§ TASK INSTRUCTIONS:
Find the line with "246x156 pixels. How" and the line with "Toggle the light" in the entries below; output exactly those two lines, every line between them, and no others.

Collected data entries:
* * * * * * *

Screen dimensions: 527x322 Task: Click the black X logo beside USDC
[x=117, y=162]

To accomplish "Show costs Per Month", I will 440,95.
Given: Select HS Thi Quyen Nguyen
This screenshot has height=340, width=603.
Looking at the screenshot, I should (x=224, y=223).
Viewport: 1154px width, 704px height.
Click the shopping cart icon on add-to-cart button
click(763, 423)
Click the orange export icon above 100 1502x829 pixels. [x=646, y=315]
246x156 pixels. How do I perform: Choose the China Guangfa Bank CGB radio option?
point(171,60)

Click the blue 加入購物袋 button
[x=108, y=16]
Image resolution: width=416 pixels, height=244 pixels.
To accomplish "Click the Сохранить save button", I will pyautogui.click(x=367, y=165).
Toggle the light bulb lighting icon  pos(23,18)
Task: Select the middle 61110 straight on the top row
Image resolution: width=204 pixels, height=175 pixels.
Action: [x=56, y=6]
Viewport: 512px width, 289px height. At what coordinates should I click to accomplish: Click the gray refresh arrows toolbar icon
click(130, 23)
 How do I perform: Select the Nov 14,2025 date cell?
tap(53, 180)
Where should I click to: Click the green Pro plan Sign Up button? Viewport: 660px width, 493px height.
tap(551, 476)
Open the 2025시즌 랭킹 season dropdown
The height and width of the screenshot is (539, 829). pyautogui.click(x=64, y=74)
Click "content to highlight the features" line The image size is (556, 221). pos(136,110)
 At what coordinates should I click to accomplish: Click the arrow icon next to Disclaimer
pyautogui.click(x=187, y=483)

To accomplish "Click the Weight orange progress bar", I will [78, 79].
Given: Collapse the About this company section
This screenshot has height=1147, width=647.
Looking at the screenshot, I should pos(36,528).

* * * * * * *

§ EXERCISE RESULT:
246x156 pixels. How do I perform: Choose the China Guangfa Bank CGB radio option?
point(171,60)

Click the blue 加入購物袋 button
[x=108, y=16]
Image resolution: width=416 pixels, height=244 pixels.
To accomplish "Click the Сохранить save button", I will pyautogui.click(x=367, y=165).
Toggle the light bulb lighting icon  pos(23,18)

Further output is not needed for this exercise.